§ What to do
Please transcribe only the lines between the one containing "This screenshot has width=810, height=469." and the end of the records, both ends included, exactly as written; skip every picture.

◇ ◇ ◇ ◇ ◇ ◇ ◇

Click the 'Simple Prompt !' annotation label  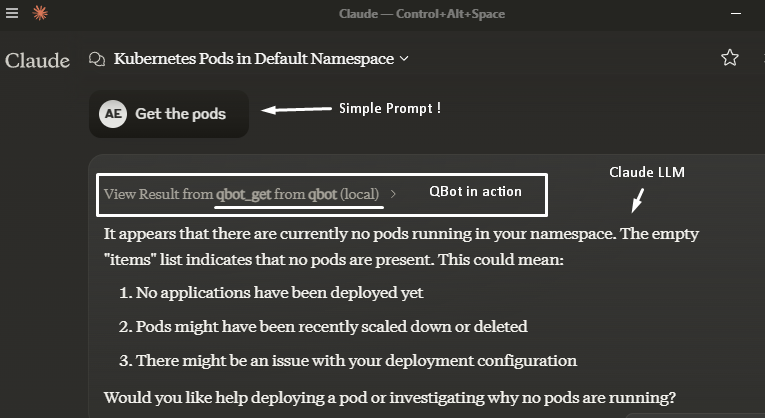pyautogui.click(x=389, y=108)
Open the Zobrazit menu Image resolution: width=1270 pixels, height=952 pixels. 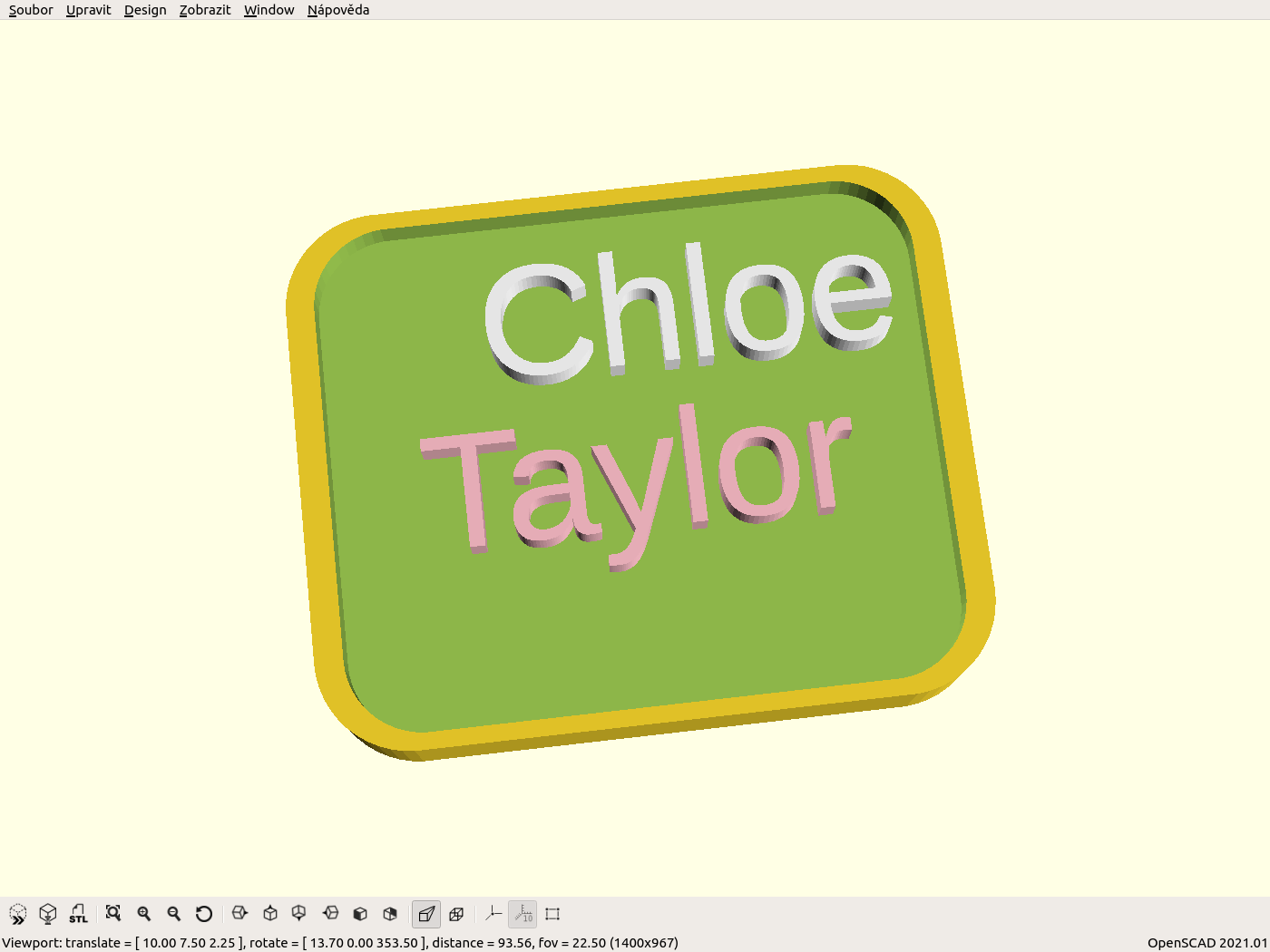[x=204, y=10]
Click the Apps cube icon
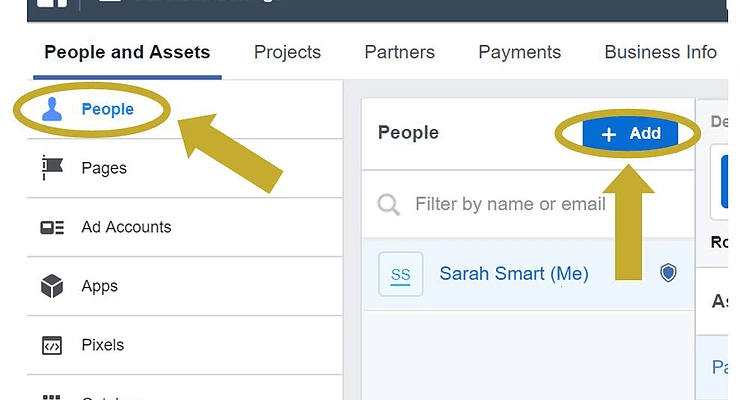Viewport: 740px width, 400px height. pos(52,286)
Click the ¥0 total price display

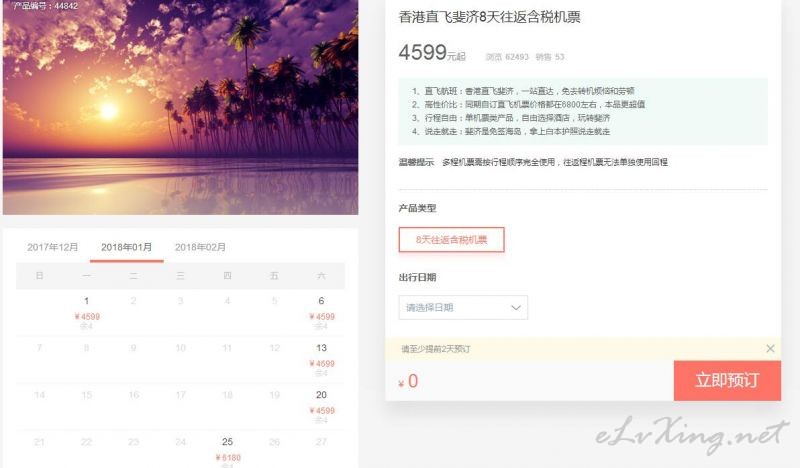tap(408, 381)
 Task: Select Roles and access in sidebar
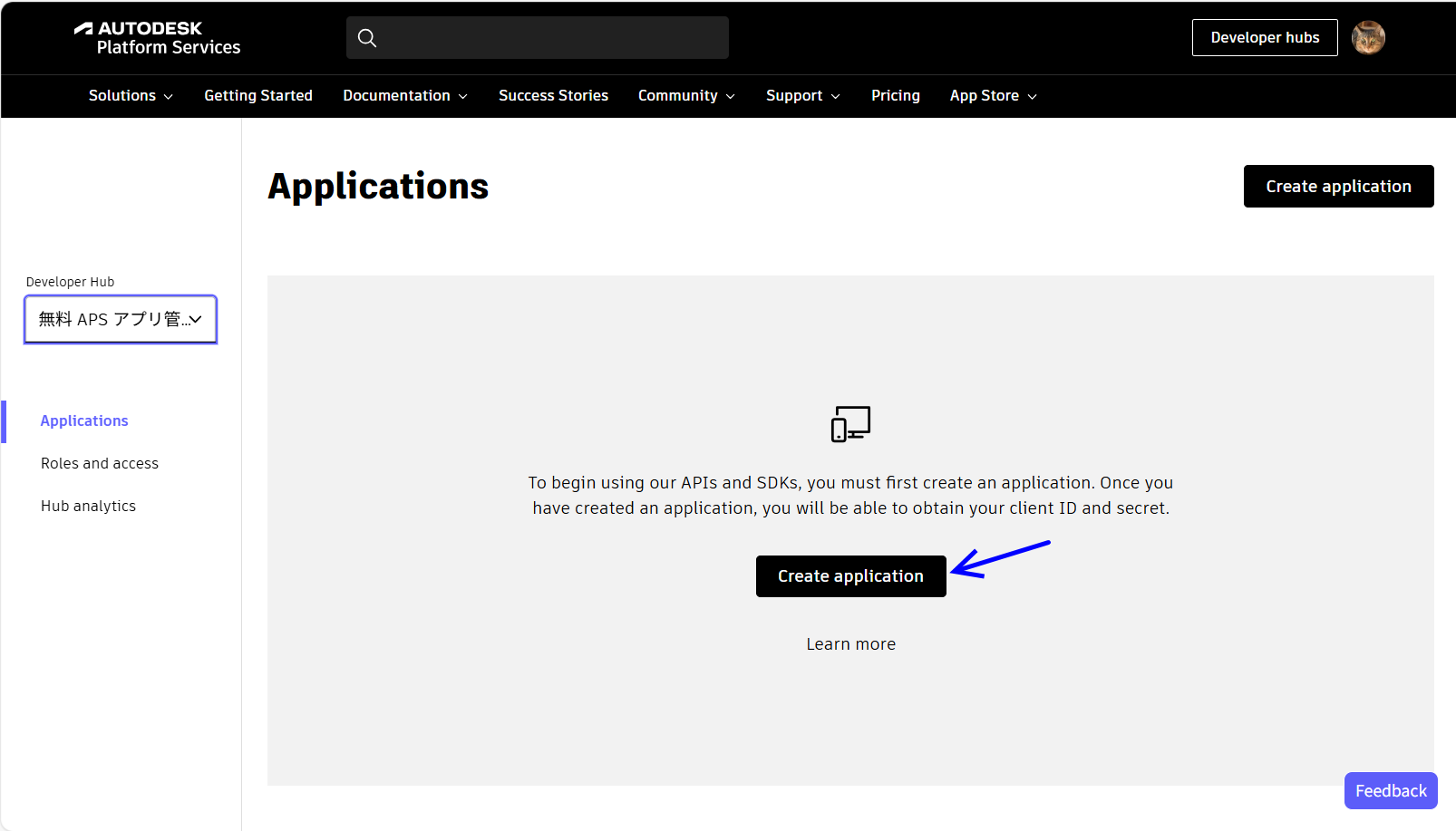pos(100,464)
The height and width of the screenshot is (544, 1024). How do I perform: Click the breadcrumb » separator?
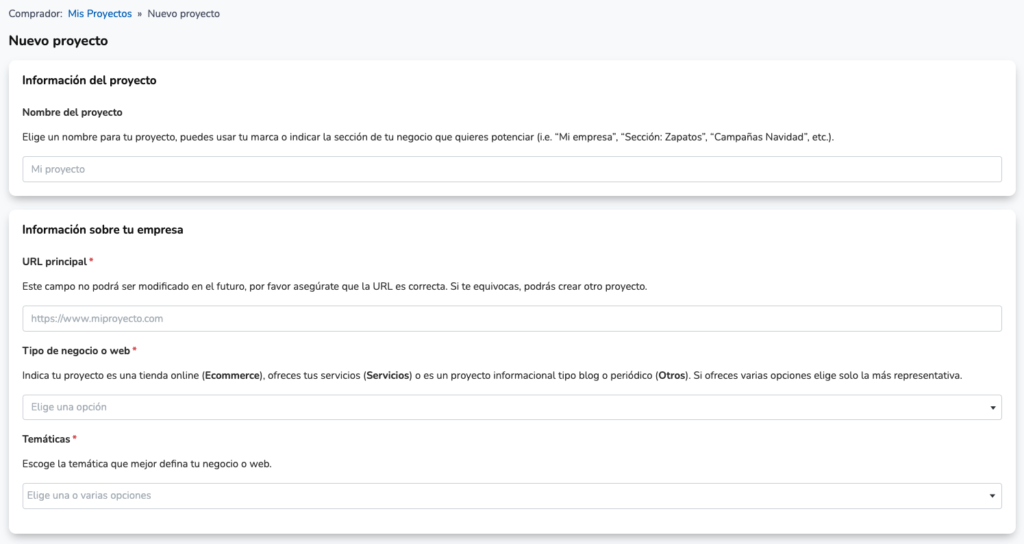tap(140, 14)
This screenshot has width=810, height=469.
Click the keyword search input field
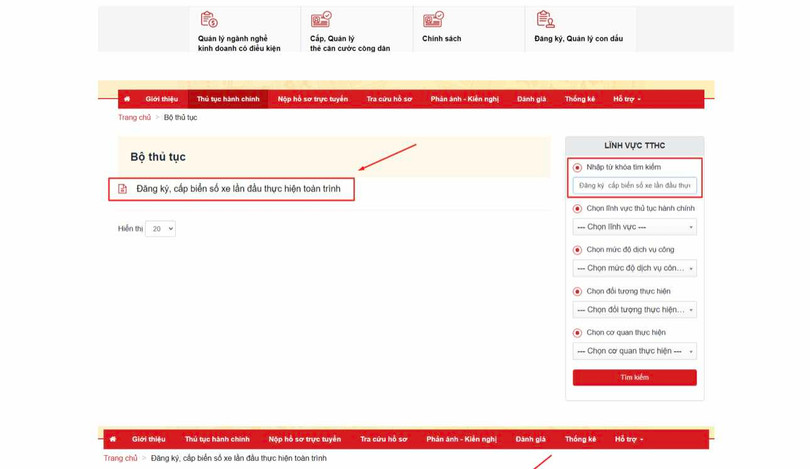coord(635,185)
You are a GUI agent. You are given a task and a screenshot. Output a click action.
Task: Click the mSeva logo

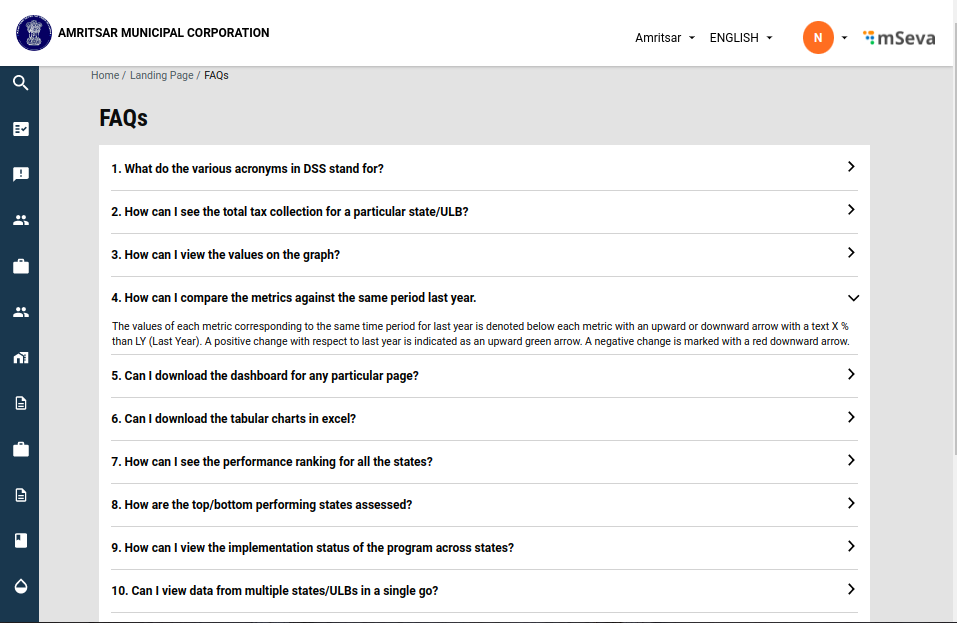click(x=900, y=38)
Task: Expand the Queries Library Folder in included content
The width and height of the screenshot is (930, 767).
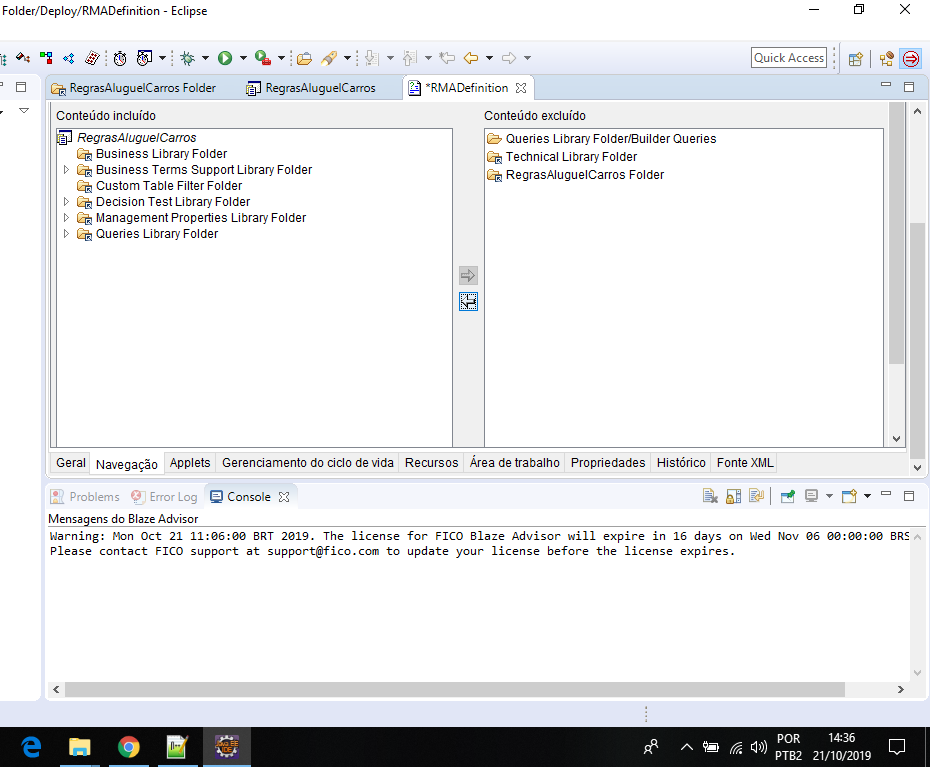Action: pos(68,233)
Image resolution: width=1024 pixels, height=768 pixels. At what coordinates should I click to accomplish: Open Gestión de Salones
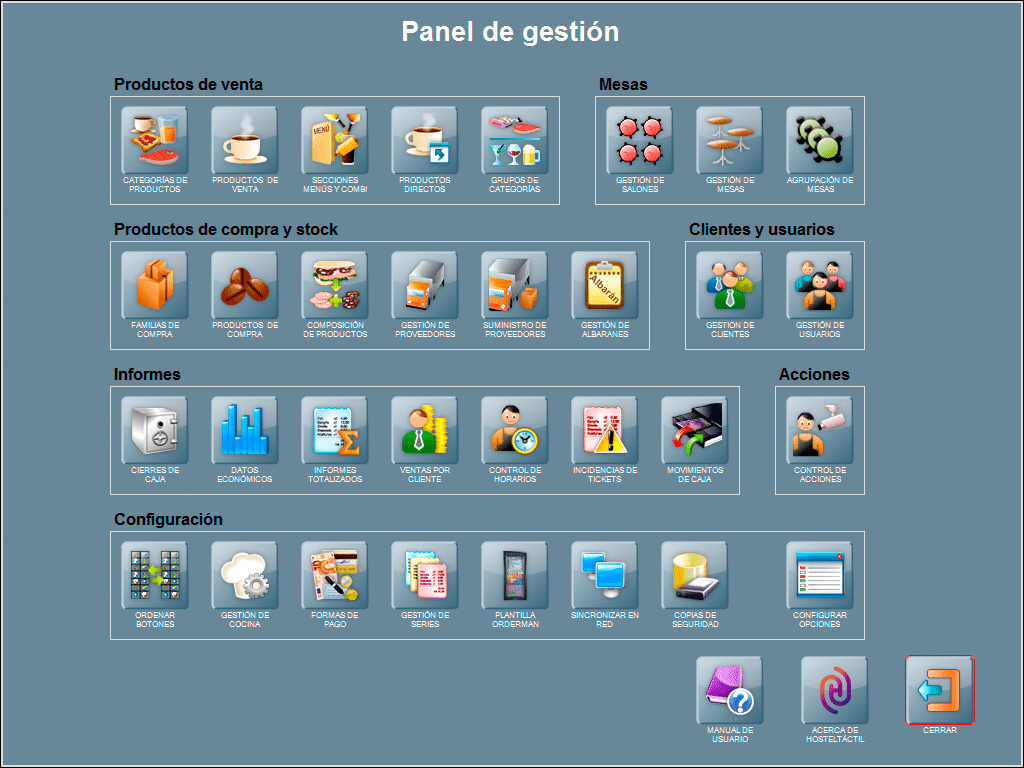point(639,141)
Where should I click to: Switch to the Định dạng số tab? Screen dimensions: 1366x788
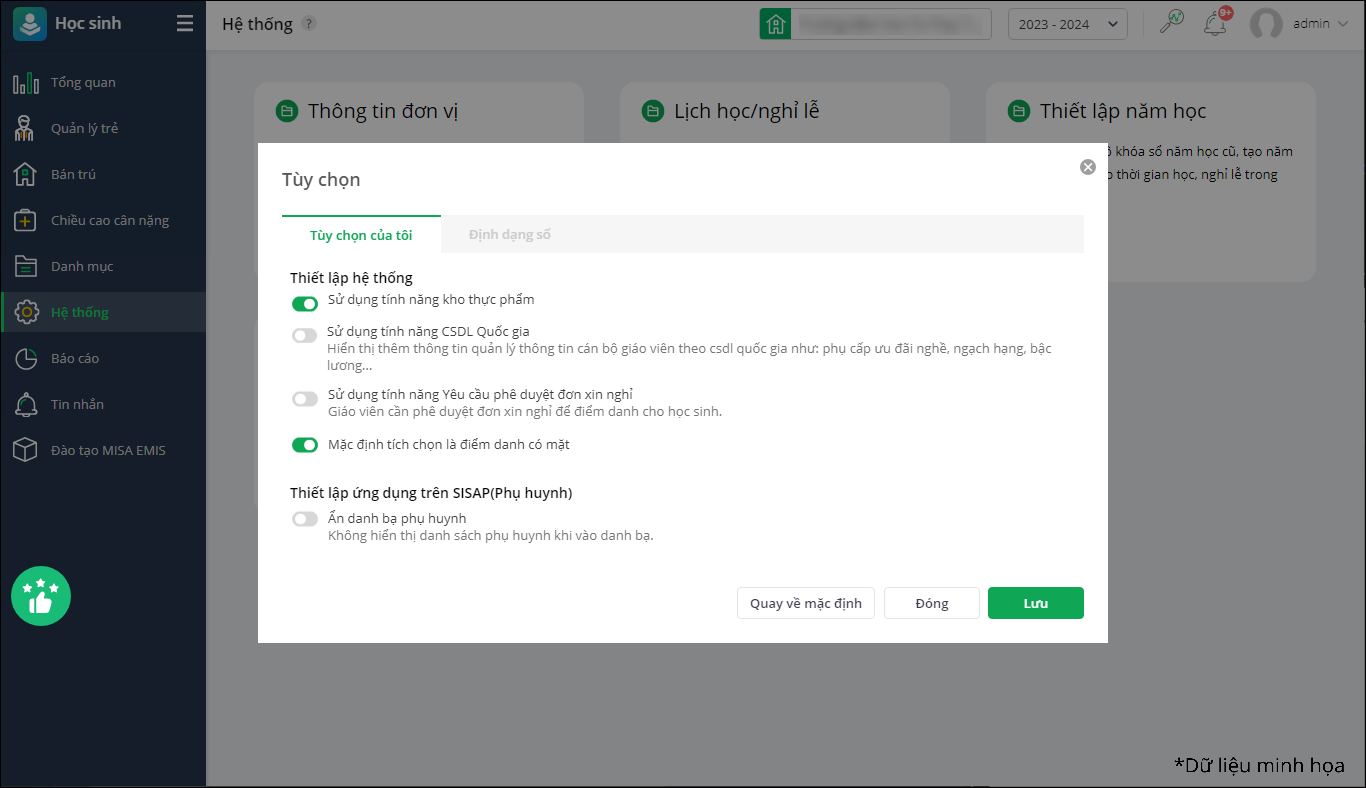coord(510,235)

◇ ◇ ◇ ◇ ◇ ◇ ◇

§ The answer
This screenshot has width=810, height=469.
Click the keyword search input field
coord(635,185)
You are a GUI agent. You are given a task and a screenshot. Output a click action.
Task: Click the mSeva logo

click(x=900, y=38)
Task: Expand the Queries Library Folder in included content
The width and height of the screenshot is (930, 767).
Action: pos(68,233)
Image resolution: width=1024 pixels, height=768 pixels. At what coordinates should I click to accomplish: Open Gestión de Salones
point(639,141)
Where should I click to: Switch to the Định dạng số tab? Screen dimensions: 1366x788
coord(510,235)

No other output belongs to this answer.